Pure nickel and nickel matrix composite coatings containing nano-TiO2 particles were produced under both direct and pulse current conditions from an additive-free nickel Watts' type bath. The surface morphology, crystal size, crystallographic orientation, and microhardness of nickel matrix and the amount of embedded nano-TiO2 particles in the composite coatings were investigated. The corrosion performance of the coatings was investigated by potentiodynamic polarization and electrochemical impedance spectroscopy methods. The TiO2 particles embedded in the nickel matrix exerted strong influence on the texture of the growing nickel layer, changing its texture under both direct and pulse current conditions. The textural perfection of the deposits revealed that the presence of TiO2 particles led to the deteriorating of [100] preferred orientation.
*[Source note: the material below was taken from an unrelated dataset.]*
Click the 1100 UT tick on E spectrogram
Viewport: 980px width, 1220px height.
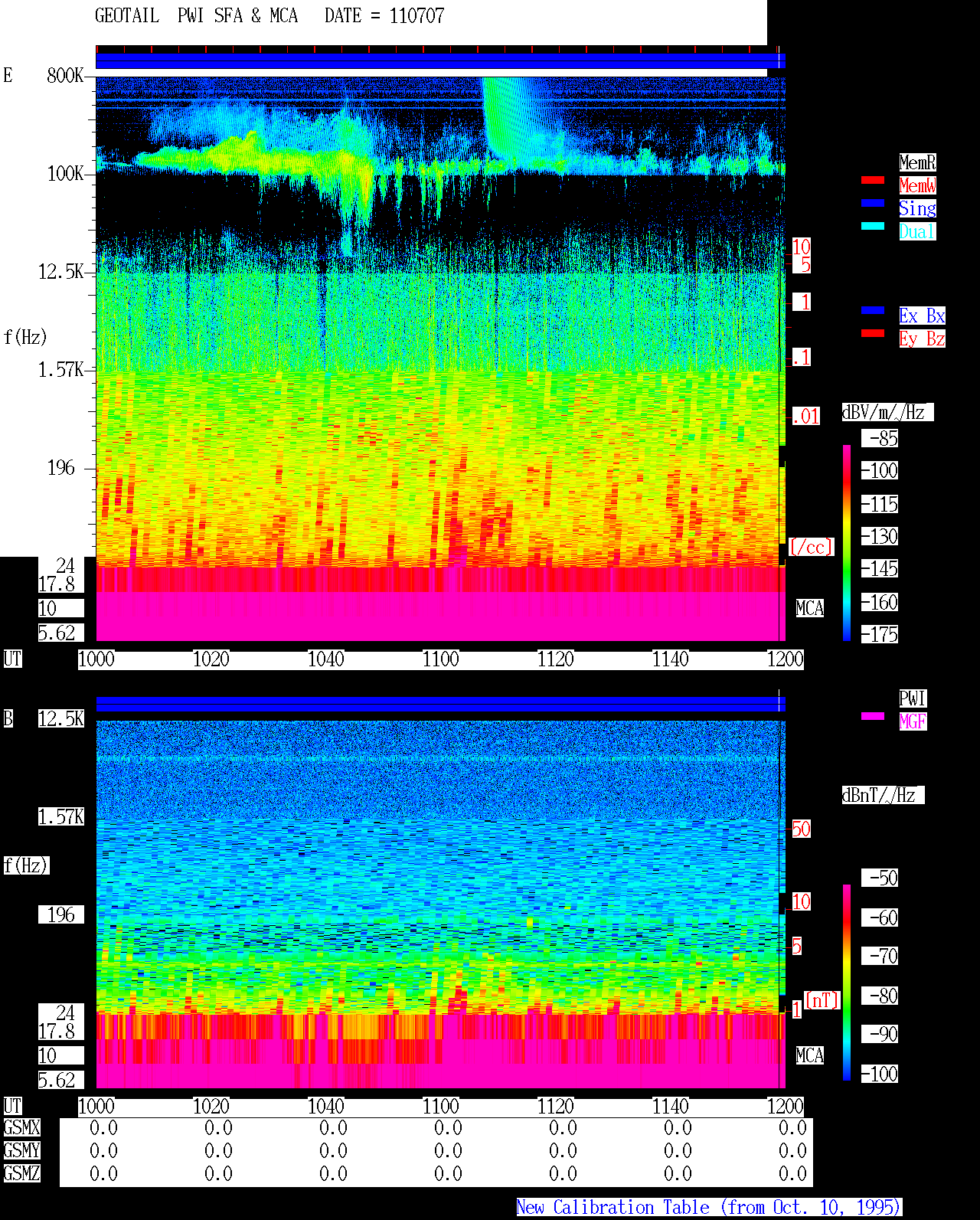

Under direct current conditions, the composite coating exhibited clearly [211] fiber orientation, while pulse current working exhibited a mixed crystal orientation through [100] and [211] axes. It is concluded that in the presence of TiO2 nanoparticles, the adsorption-desorption phenomena occurring on the metal surface are altered. The experimental results show that composite electrodeposits prepared under pulse plating conditions exhibited higher incorporation percentages than those obtained under direct plating conditions, at particularly 10 Hz and low duty cycles. The results revealed that pulse-plated Ni/TiO2 nanocomposite coating provided excellent anti-corrosion performance and presented higher microhardness.